> _WHAT THE TASK REQUIRES_
The answer should contain every record below, output exactly.

+++ SUPPLIED ENTRIES +++

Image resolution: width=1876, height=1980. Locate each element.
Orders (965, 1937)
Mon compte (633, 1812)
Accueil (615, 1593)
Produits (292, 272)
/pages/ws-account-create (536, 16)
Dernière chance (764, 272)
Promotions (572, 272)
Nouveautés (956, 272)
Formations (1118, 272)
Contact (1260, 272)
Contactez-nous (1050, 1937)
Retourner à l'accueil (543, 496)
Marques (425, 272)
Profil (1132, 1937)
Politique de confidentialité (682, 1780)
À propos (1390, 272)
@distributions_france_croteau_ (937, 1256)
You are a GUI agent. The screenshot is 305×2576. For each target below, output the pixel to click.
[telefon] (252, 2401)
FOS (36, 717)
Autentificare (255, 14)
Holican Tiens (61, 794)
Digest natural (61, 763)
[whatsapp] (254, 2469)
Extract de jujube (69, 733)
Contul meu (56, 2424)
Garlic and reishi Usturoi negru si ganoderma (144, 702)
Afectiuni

+++

> _REPLY_
Image resolution: width=1876, height=1980. Locate each element.
Orders (965, 1937)
Mon compte (633, 1812)
Accueil (615, 1593)
Produits (292, 272)
/pages/ws-account-create (536, 16)
Dernière chance (764, 272)
Promotions (572, 272)
Nouveautés (956, 272)
Formations (1118, 272)
Contact (1260, 272)
Contactez-nous (1050, 1937)
Retourner à l'accueil (543, 496)
Marques (425, 272)
Profil (1132, 1937)
Politique de confidentialité (682, 1780)
À propos (1390, 272)
@distributions_france_croteau_ (937, 1256)
You are a GUI agent. The screenshot is 305×2576. For each target below, output the pixel to click.
[telefon] (252, 2401)
FOS (36, 717)
Autentificare (255, 14)
Holican Tiens (61, 794)
Digest natural (61, 763)
[whatsapp] (254, 2469)
Extract de jujube (69, 733)
Contul meu (56, 2424)
Garlic and reishi Usturoi negru si ganoderma (144, 702)
Afectiuni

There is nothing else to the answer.